> Source text:
━━━━━━

It’s the first I heard about longboarding on trails, too. I’d be interested to learn more about what that’s like.
My brother used to do a lot of longboarding when I was growing up. He was more into doing things on smooth/paved ground as far as I knew. Going down hills was his thing; had a few buddies he’d do it with. I remember he had the road puck gloves for it. I should ask if he still has those lying around in some drawer of his apartment. Scraped his knees and arms plenty of times, occasionally pretty gnarly. Probably broke at least one bone 👀?
I never got into it myself, but it was some cool stuff to see from the side while he was still into it.
My outside kitty ran away for 6 weeks and just came back on monday morning! I was getting into a bit of a depressive episode and had started mourning her, so having her back feels great.
Aww that’s so nice to hear
Hooray! Now, when she came back was she happy to see you, or did she just do the cat thing and say “eh, you again”, check out her food dish, and go to bed.
Kinda both lol. She has been very sweet the last few days, moreso than normal, but when she came back I was heading out the door to go to work so I just picked her up, put her inside and left for work (the photo I took is actually from my kitty camera in my living room). She is an old lady kitty though so she sleeps around 14 or so hours a day and doesnt eat a whole ton. Im just glad she is back because her previous caretakers had her declawed and we live on the border of suburbia and rural farms, so lots of coyotes and such linger about
Aww. Very nice that she’s back.

━━━━━━

> Available data:
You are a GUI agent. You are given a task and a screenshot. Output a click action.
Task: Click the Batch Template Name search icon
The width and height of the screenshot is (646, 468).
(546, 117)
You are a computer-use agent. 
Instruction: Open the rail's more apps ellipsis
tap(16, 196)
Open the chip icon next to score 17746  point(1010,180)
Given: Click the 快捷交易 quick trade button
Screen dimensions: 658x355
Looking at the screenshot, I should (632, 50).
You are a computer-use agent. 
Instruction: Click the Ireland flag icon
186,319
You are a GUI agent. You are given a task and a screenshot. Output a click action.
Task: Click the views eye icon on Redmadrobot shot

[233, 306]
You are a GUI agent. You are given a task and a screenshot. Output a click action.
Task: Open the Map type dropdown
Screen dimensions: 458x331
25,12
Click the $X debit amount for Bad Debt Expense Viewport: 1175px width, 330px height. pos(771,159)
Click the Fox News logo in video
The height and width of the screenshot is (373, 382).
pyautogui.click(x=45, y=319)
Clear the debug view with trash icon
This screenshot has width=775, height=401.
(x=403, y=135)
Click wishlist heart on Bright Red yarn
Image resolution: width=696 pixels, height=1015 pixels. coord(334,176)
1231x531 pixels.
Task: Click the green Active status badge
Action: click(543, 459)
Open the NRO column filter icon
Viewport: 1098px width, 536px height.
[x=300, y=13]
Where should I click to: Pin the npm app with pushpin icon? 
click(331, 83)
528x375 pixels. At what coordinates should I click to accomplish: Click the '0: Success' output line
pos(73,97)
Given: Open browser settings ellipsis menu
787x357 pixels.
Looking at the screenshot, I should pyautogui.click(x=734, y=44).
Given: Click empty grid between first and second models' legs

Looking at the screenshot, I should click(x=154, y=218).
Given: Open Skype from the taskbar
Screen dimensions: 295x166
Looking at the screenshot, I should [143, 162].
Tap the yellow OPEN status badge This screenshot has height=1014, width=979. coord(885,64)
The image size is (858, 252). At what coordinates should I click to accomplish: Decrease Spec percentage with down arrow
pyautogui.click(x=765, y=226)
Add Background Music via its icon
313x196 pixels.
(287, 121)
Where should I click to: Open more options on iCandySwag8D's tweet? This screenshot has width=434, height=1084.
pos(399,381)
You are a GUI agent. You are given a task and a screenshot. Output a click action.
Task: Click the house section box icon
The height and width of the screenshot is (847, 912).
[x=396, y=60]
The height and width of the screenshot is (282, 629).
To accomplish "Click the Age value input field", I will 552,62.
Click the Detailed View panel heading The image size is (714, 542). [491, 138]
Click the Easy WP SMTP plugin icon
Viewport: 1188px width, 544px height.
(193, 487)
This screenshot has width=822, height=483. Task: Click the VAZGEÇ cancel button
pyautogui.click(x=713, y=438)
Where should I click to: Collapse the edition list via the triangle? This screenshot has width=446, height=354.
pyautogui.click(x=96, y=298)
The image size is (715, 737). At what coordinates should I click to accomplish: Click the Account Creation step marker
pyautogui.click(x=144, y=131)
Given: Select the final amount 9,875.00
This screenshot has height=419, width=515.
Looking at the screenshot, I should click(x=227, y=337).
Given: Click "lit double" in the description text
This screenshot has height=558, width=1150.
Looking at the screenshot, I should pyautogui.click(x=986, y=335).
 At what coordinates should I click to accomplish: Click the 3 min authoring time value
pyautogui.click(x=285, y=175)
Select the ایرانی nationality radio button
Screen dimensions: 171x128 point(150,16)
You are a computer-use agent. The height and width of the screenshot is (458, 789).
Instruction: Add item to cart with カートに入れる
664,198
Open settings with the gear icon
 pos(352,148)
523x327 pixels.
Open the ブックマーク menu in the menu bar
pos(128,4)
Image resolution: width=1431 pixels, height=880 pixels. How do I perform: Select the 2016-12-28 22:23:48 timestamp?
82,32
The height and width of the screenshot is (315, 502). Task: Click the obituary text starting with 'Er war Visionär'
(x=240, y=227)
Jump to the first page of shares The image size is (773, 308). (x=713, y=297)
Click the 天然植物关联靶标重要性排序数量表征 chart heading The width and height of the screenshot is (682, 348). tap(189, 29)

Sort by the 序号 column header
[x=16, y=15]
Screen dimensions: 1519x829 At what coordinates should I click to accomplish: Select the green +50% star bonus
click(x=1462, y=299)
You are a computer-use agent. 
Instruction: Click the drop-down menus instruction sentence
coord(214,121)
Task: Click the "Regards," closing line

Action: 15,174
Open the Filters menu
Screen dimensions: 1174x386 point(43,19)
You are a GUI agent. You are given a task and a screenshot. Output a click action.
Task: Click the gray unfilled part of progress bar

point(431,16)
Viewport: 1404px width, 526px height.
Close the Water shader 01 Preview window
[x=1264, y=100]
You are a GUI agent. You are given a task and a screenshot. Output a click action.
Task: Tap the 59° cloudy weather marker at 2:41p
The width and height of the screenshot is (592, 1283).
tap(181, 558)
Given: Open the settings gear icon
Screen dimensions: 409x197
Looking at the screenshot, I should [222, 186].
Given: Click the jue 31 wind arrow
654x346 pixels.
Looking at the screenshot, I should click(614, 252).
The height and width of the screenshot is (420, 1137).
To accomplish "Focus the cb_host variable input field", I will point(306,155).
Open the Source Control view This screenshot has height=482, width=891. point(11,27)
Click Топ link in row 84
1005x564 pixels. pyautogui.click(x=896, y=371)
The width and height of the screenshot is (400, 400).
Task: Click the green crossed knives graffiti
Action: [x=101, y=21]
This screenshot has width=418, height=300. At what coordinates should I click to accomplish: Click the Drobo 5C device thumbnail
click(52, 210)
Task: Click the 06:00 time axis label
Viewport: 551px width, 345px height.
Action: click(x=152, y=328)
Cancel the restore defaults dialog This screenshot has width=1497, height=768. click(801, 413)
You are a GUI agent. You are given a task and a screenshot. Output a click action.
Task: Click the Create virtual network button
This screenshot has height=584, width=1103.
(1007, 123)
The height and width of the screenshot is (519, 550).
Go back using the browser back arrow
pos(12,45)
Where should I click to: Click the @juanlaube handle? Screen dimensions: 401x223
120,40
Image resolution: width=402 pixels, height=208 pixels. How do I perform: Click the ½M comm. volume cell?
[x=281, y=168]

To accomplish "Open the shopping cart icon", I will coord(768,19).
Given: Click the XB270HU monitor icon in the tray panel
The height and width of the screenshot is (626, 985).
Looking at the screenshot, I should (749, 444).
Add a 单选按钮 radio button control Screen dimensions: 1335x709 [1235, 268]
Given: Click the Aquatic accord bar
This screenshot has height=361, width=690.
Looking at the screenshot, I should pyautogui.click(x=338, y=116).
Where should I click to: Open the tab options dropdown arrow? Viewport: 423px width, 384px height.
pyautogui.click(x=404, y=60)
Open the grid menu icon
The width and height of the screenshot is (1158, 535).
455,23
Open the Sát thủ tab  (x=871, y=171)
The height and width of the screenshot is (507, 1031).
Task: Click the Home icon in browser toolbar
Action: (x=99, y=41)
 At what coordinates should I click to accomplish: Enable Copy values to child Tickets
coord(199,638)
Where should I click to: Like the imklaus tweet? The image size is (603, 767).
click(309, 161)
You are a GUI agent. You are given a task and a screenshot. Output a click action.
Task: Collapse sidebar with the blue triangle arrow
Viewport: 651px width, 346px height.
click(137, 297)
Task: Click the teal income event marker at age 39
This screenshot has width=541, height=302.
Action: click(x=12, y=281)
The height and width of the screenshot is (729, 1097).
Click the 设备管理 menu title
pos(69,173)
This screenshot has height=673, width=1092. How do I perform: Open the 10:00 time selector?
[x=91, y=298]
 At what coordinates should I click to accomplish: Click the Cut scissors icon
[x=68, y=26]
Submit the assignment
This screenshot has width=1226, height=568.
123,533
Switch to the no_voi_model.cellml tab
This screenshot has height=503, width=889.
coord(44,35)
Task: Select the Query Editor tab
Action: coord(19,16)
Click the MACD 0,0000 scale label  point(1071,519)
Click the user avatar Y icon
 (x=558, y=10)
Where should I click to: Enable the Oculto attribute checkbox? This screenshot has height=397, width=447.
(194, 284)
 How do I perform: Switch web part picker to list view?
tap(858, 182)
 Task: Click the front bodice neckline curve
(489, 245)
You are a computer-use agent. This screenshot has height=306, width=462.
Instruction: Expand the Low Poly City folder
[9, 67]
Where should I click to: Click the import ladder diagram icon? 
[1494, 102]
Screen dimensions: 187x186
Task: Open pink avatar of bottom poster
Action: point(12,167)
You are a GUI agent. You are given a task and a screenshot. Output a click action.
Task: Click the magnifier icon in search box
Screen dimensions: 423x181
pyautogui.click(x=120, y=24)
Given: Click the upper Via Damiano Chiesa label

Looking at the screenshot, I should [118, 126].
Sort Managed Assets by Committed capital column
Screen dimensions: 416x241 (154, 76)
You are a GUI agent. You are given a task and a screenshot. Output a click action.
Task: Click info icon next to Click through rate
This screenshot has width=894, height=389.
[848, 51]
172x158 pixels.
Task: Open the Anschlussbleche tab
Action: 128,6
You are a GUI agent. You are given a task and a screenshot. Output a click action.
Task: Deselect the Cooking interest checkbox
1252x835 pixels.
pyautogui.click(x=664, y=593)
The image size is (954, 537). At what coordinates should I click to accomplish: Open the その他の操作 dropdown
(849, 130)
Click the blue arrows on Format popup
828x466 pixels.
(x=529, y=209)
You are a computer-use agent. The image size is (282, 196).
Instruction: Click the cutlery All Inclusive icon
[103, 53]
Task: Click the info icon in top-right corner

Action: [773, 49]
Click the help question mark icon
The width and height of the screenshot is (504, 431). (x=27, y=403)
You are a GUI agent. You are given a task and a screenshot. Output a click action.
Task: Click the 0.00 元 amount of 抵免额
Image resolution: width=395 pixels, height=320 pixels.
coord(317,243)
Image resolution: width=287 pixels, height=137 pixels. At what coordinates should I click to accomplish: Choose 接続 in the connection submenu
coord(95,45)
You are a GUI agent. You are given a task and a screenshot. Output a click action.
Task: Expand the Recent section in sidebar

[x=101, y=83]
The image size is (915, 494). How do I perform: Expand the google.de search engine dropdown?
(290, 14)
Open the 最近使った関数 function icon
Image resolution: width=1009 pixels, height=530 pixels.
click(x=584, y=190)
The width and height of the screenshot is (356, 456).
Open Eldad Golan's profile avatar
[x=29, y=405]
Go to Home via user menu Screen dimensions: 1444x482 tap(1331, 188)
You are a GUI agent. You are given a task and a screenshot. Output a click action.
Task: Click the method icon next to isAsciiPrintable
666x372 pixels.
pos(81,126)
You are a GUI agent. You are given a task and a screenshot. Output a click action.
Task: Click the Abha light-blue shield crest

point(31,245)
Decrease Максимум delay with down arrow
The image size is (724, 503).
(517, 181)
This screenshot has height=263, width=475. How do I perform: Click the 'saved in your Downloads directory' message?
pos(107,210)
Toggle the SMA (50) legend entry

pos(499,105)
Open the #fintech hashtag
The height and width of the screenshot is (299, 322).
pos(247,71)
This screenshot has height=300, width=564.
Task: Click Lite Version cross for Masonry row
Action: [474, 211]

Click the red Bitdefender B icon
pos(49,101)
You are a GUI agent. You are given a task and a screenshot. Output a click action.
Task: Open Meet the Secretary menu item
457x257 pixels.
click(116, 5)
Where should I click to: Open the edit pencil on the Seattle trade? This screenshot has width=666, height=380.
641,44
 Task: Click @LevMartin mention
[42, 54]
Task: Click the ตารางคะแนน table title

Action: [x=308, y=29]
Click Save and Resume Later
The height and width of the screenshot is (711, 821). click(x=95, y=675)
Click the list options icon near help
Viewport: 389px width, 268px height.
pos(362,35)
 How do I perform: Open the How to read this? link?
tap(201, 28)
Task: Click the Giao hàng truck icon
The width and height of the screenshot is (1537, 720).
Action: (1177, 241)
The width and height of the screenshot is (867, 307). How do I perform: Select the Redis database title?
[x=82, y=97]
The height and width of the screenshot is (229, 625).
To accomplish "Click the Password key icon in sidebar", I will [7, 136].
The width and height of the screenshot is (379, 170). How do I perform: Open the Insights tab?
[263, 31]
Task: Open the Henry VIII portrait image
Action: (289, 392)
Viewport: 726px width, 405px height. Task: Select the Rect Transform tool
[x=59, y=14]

━━━━━━

> Tasks:
(a) From the conversation about longboarding and a returned cat, list the things the cat's owner did right after the cat came back home.
(b) Retype the conversation about longboarding and a returned cat from "Aww that’s so" to "and go to bed.".
(c) Extend the conversation about longboarding and a returned cat, starting after its last sentence.

> Results:
(a)
- Picked her up
- Put her inside
- Left for work

(b)
Aww that’s so nice to hear
Hooray! Now, when she came back was she happy to see you, or did she just do the cat thing and say “eh, you again”, check out her food dish, and go to bed.

(c)
I hear you on coyotes. I’m one house away from their territory and although it’s nice to hear then every night, my fuzzball got out once and I was rightly panicked (he turned up after 2 days… nothing near your ordeal).
Glad she’s home!
Goin’ aight. It was fun last week, but pretty busy for a summer week for me too. I had a friend over while they were in town for the summer, got to see Les Mis while there was a performance in SF, and was unexpectedly enlisted to help another friend practice for their driving test. All a great time, but maybe I’ll get some more time this week to tend to some personal hobbies and projects.
Aw fun! I watch the 25th anniversary concert with Alfie Boe (and yes Nick Jonas lol) regularly ☺️
Pretty mixed, feel weirdly restless all the time since I dropped my medication at the end of the week before last week. Got a new vape which is keeping me company at least, a nice E-Elev8R ball vape. Kind of terrifying dealing with the red hot glowing metal heating as it gets up to temperature though.
Well, things have been up and down for me - lots and lots of stress factors from what feels like every potential facet of my life for a long time now. I’ve been working on trying to improve that where I can, and getting help from mental health professionals too.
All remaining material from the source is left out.